Tuesday, January 15, 2002

New Jersey Troopers Avoid Jail in Case That Highlighted Profiling

The legal finale to the case today outraged longtime critics of racial profiling. Civil rights leaders have vowed to press state officials to discipline the supervisors who taught racial profiling and to adopt a new law making it a crime.

"This was not justice," said the Rev. Reginald T. Jackson, executive director of the Black Ministers Council of New Jersey. "And we will not stop until justice is ours."

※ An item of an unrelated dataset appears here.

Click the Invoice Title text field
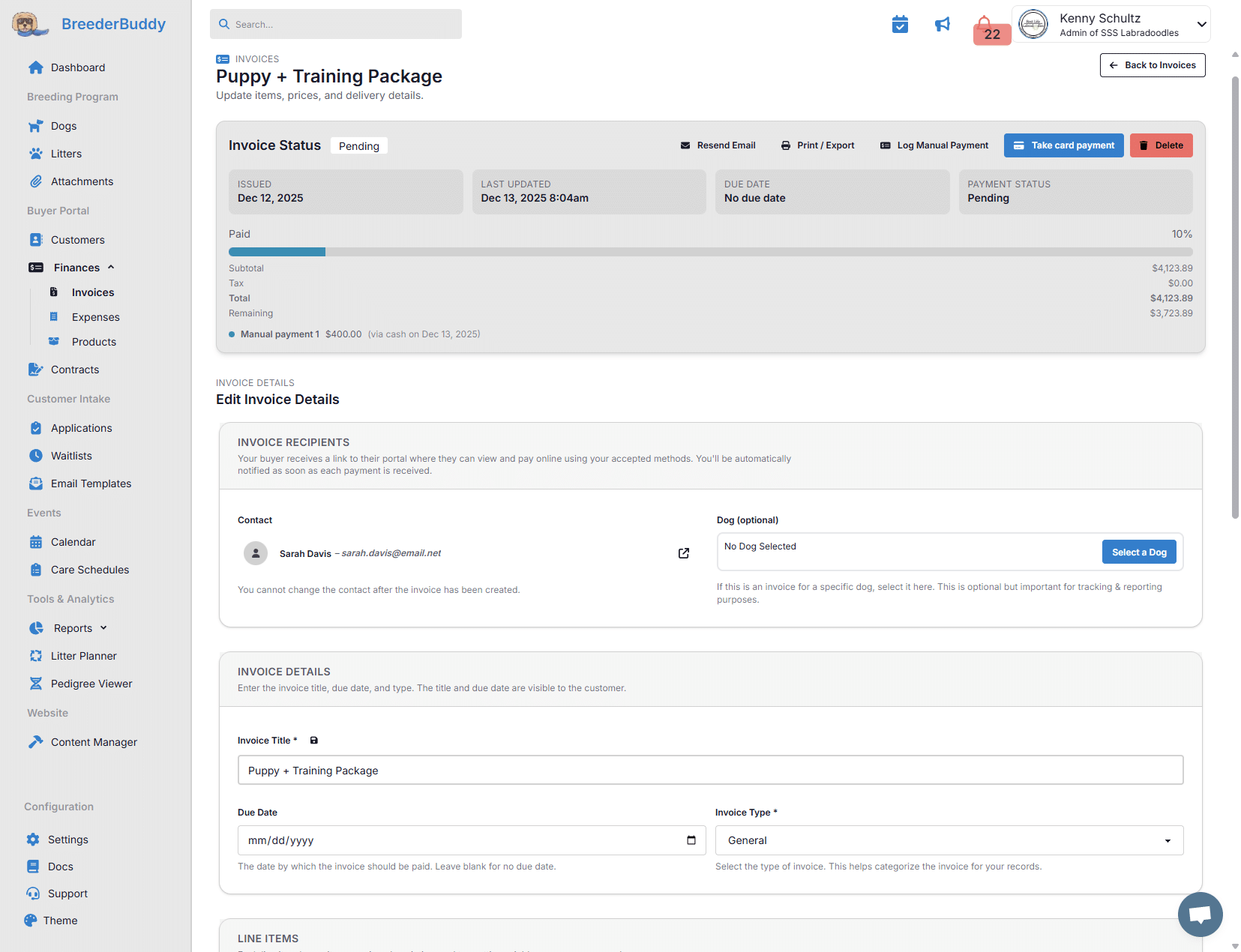This screenshot has width=1241, height=952. (709, 771)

Yet as the criminal charges in the shooting came to an end today, and the Justice Department agreed not to prosecute the troopers, John Hogan, 32, and James Kenna, 31, on federal charges, even civil rights leaders conceded that since the Sept. 11 terrorist attacks, the practice has become even more pervasive. Since Sept. 11, thousands of Middle Eastern men have been apprehended and questioned with little public protest in the government's terrorism investigation.

The two men who began the furor by firing 11 shots into a van carrying black and Latino men from the Bronx on April 23, 1998, publicly acknowledged today for the first time that they had stopped the vehicle because its occupants were black and Latino. The troopers said their supervisors had trained them to focus on black- and brown-skinned drivers because, they were told, they were more likely to be drug traffickers.